Colorado's Beer-Brewing Governor Critiques the White House Beer

John Hickenlooper, the nation's first brewer-turned-governor, is a bit skeptical of President Obama's newly disclosed home brew recipes.


CHARLOTTE -- Before he became a politician, Colorado Governor John Hickenlooper was a beer entrepreneur. In 1988, having failed at his first career, geology, he founded Denver's Wynkoop Brewing Company. The first brew-pub in the Rocky Mountain West, it helped spawn the national craze for brew-pubs and craft beer that continues today. "I'm the first brewer who's ever been a governor, unless [you count] Sam Adams," Hickenlooper says. "He was the governor of Massachusetts, but it's unclear whether he really brewed commercially."

Recently, the White House released the recipes for the home brews President Obama has been enjoying. So what does Hickenlooper, clearly an expert on such matters, think?

The governor has taken a look at the recipes but hasn't had a chance to test them himself, he told me. But he's a bit skeptical based on what he's seen.

"He's using honey in the beer recipes, largely, I think, because they've got an apiary," Hickenlooper noted. "What that does is it makes it a smoother beer. It's none of my business and I don't want to criticize the White House chef, but I think maybe they could use a little less honey.

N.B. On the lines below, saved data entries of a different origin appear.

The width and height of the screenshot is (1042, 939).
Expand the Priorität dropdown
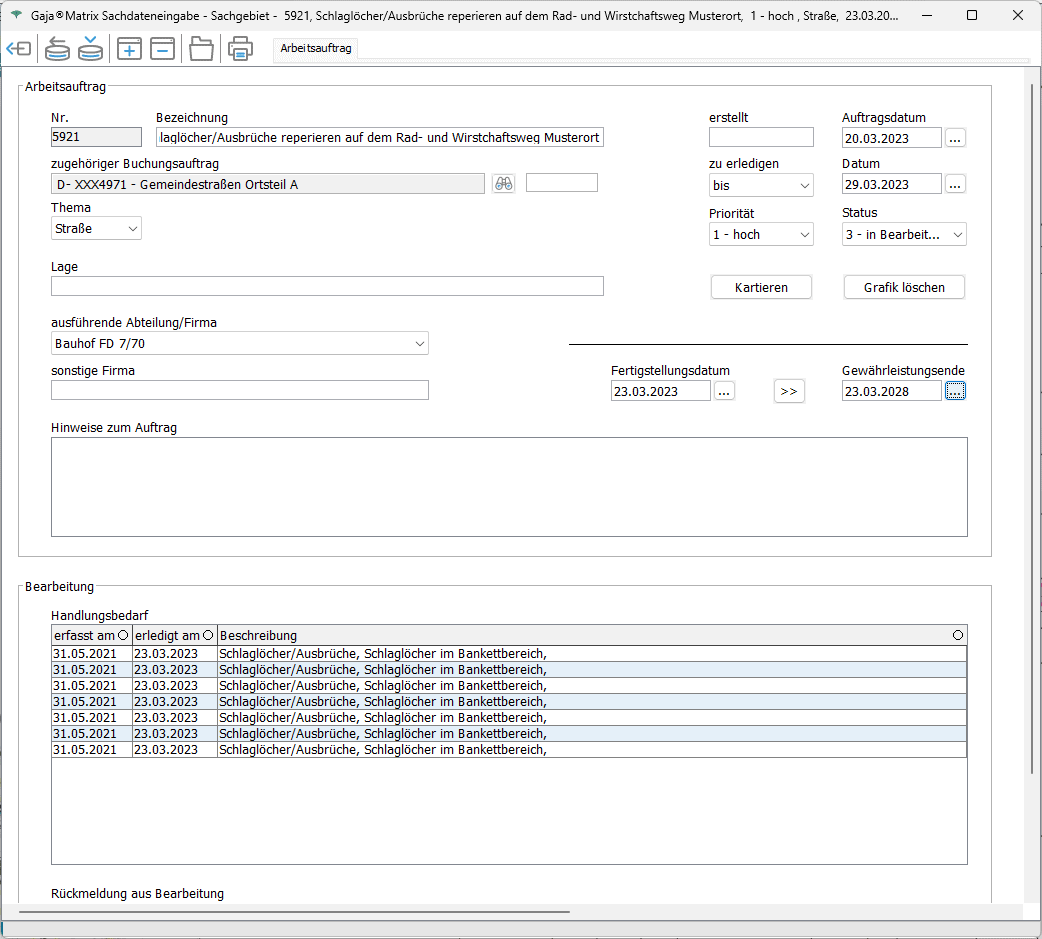tap(761, 235)
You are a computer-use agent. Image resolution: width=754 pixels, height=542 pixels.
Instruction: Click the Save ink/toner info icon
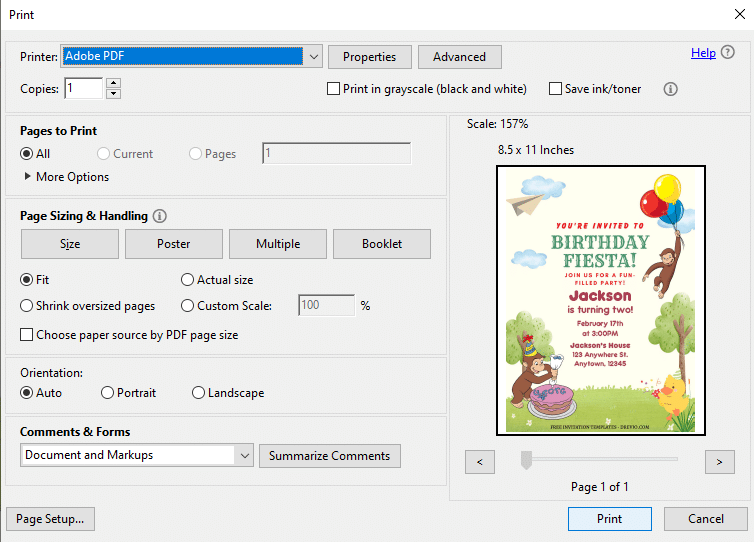pyautogui.click(x=670, y=89)
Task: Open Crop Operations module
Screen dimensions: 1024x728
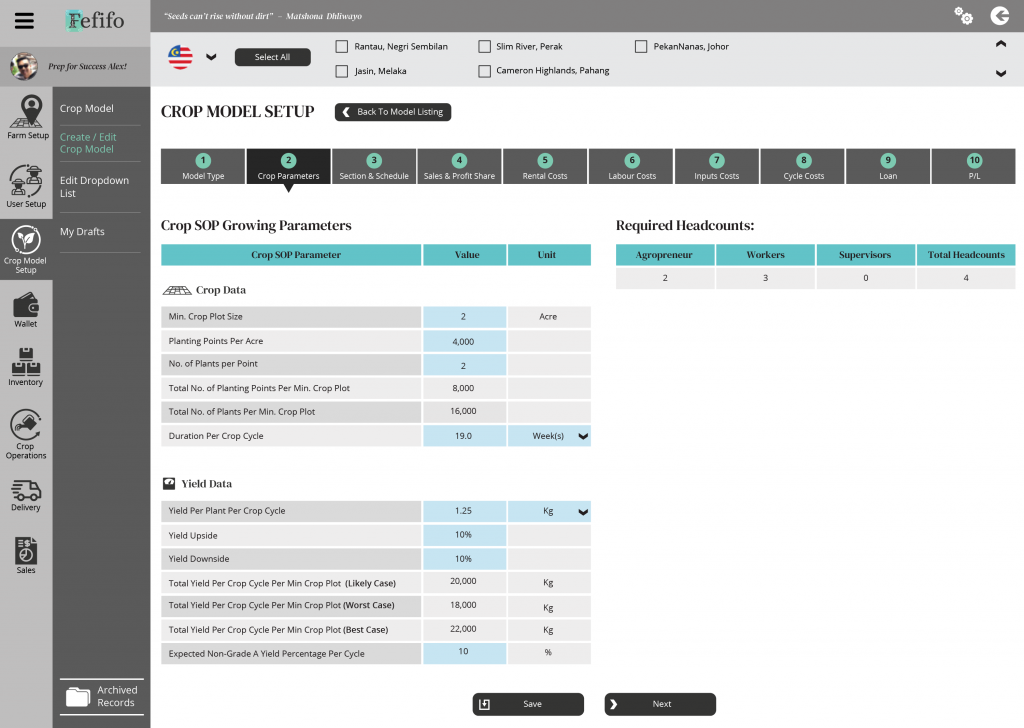Action: tap(26, 435)

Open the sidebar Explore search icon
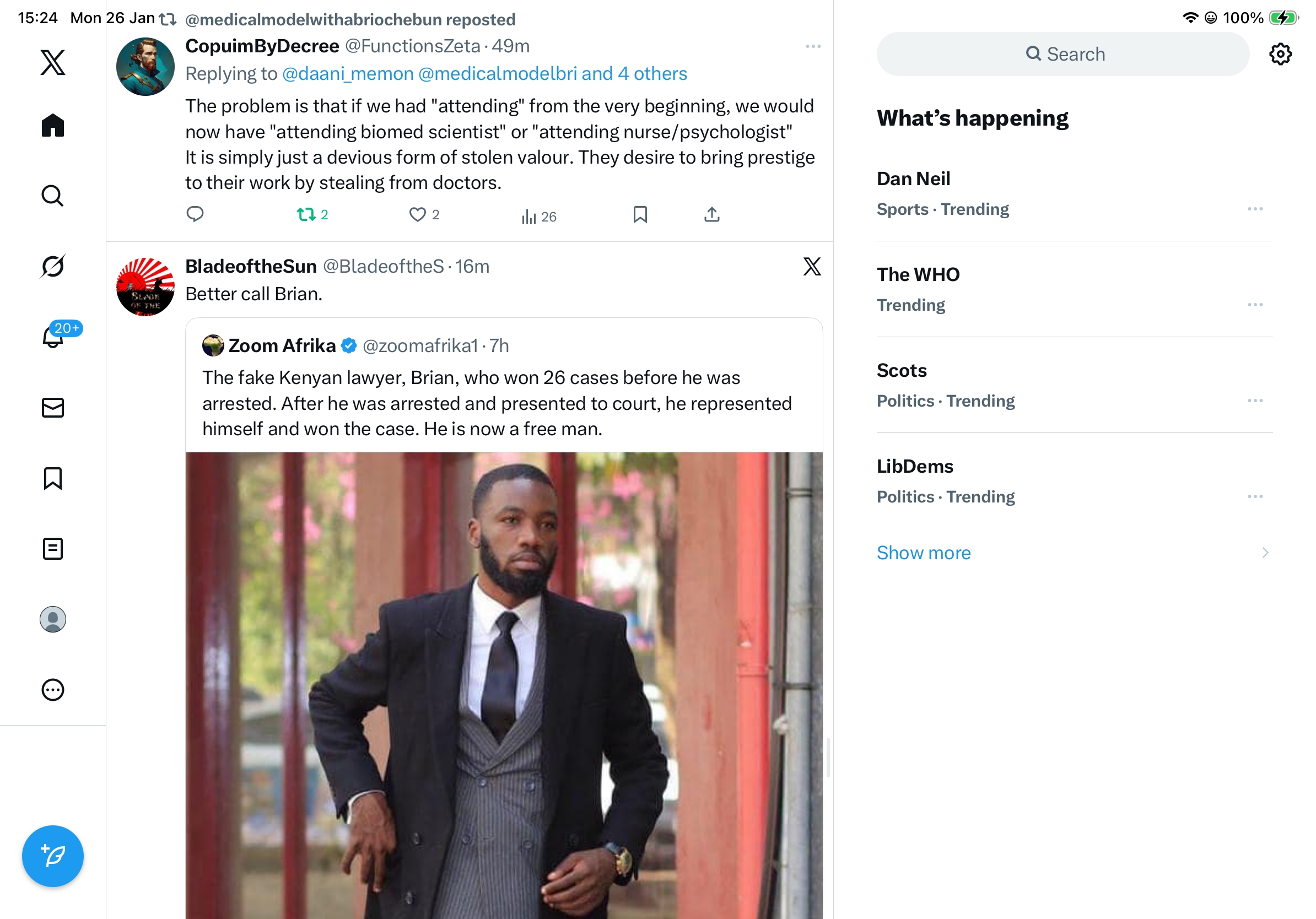point(53,196)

One recipe I'm pretty sure would be better without the honey and the other one I think would be. A little bit less honey would be nice."

Hickenlooper loves that Obama is making beer, and thinks the fact that the president is a beer man speaks well for his character. "He's a beer guy, he's not a fine wine guy," he says. "He's certainly very refined. He's very articulate. But in the end, come on -- the guy's a White Sox fan." That common touch is "one of the big differences between Governor Romney and President Obama," he said: that Obama is passionate about things like beer and basketball, whereas with Romney, "most people can't tell you what he's passionate about."

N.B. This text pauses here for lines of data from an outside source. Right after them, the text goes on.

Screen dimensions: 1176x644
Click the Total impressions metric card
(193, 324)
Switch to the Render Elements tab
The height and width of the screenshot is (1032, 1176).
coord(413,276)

Yet when Obama held his 2009 "beer summit" with Harvard professor Henry Louis Gates Jr. and Cambridge Police Sgt. James Crowley, the president had a Budweiser. "I was a little shocked," Hickenlooper admits, "but I figured it was politics." Hickenlooper pauses, not wanting to go too far. "You don't criticize the president about what beer he's drinking," he says. "But I will say I know for a fact that he drinks a variety of beer."

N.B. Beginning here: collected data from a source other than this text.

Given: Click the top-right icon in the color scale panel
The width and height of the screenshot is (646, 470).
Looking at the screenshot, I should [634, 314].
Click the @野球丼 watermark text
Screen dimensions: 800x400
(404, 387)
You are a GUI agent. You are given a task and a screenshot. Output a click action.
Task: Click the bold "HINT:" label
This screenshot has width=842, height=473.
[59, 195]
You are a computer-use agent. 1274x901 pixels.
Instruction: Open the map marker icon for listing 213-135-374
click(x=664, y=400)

The Obama administration has been good for the craft-beer industry. "In the last four years, craft beer is up 35 percent. It's now 5.7 percent of the total beer market. It provides 50 percent of the total jobs in the beer industry," Hickenlooper says. (This is a stat he was hoping to get into his Wednesday night convention-floor speech, but there wasn't room.) "When I opened Wynkoop, there were roughly 100 breweries in the United States. Now there are 2,150. I mean, that's amazing, right? Within the next few years we're going to get to 3,000 breweries, which is what it was in 1890."

Are Americans better off than they were four years ago? Hickenlooper gives Democrats one potentially potent answer: They have more choices of beer.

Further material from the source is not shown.